Tentoonstellingen
In het Prinsenhof te delft is de twaalfde ‘Oude kunst- en antiekbeurs’ geopend die tot 15 september zal duren. Ongetwijfeld zal deze beurs, evenals de elf vorigen, weer duizenden kostbare zaken bevatten ter waarde van zo'n tien miljoen (met dergelijke cijfers werkt men daar). Het Delftse museum puilt ook meestal uit van de spullen der Nederlandse antiquairs, en het blijkt steeds weer overtuigend dat lang niet al het ‘goede goed’ naar de oliepaleizen van Texas verdwijnt.
‘Vorm en kleur in beeldhouwwerken uit Afrika en Oceanië’ is de titel van de interessante tentoonstelling die (tot 5 september) in het Rijksmuseum Kröller Müller op de hoge veluwe wordt gehouden en waar men voor de zoveelste maal krijgt aangetoond dat een niet onbelangrijk deel van de twintigste eeuwse Europese kunst (Picasso e.a.) niet zo maar uit de Europese lucht is komen vallen. ‘Tuinen, parken en bloemen in de grafiek’ vindt men vervolgens in het rotterdamse museum Boymans-Van Beuningen, tot 18 september, ter ere van de Floriade. In ruim honderd prenten wordt hier een aardig overzicht gegeven van de geschiedenis van de tuinkunst van de 15e eeuw tot heden (bladen van o.a. Bruegel, Vredeman de Vries, Piranesi, de Moucheron en Teyler). Een goede indruk van het verloop der Vlaamse schilderkunst, van 1850 tot 1950 krijgt men vervolgens in het Singermuseum te laren (tot 1 september). Men treft er werken van mensen als De Braekeleer, Jacob Smits, Frits van den Berghe, Van de Woestijne, De Smet, Permeke, Ensor, en Opsomer maar ook van veel obscure figuren. Veel wat onbekend is maar, zoals thans blijkt, toch de moeite waard, komt hier tenslotte aan zijn trek.

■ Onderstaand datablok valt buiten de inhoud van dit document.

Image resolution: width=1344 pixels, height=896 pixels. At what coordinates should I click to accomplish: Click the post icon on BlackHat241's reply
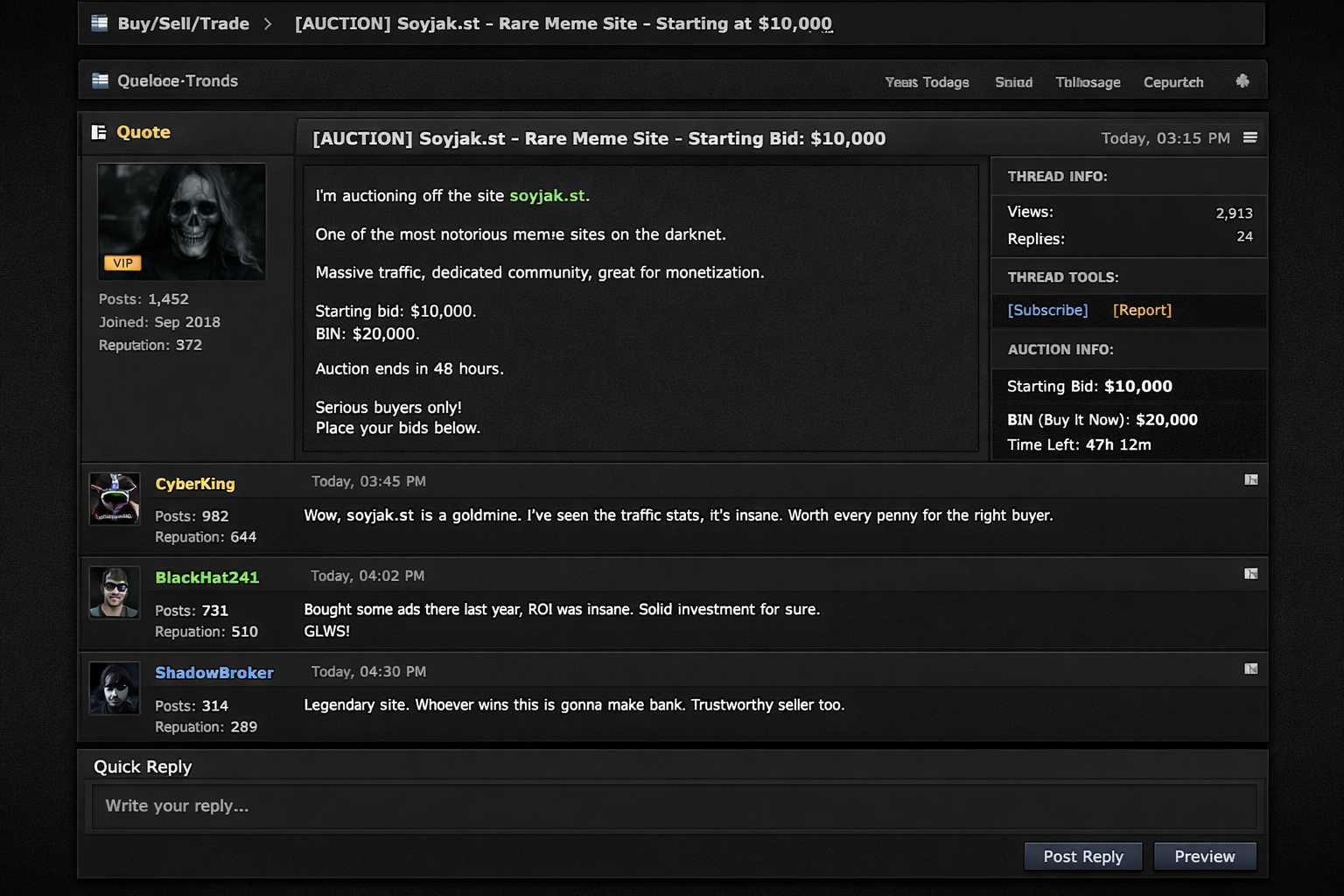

De fraaie, in deze rubriek reeds enkele malen vermelde Van Goyen-tentoonstelling is inmiddels overgebracht van Leiden naar arnhem; tot 26 september blijft zij daar in het Gemeentemuseum. De expositie van Duitse Expressionisten in het Gemeentemuseum van den haag duurt nog tot 5 september, de zomertentoonstelling in het Rijksmuseum te amsterdam, ‘Gedrukt in Nederland’, tot de 12de, ‘De drie leeftijden’ in het Stedelijk Museum nog tot 19 september. Een op deze plaats nog niet eerder genoemde tentoonstelling is dan tenslotte ‘Naalden wekten wonderen’ (borduurkunst der late middeleeuwen in de Nederlanden), die tot 25 september te zien is in het amsterdamse Museum Fodor. Een ongewone collectie - men vindt er onder anderen kussenovertrekken, dalmatieken, antependia, kazuifels, koorkappen, en ter aanvulling, een reeks schilderijen en prenten van Jacob Cornelisz., de meester van Alkmaar en Cornelis Engebrechtsz.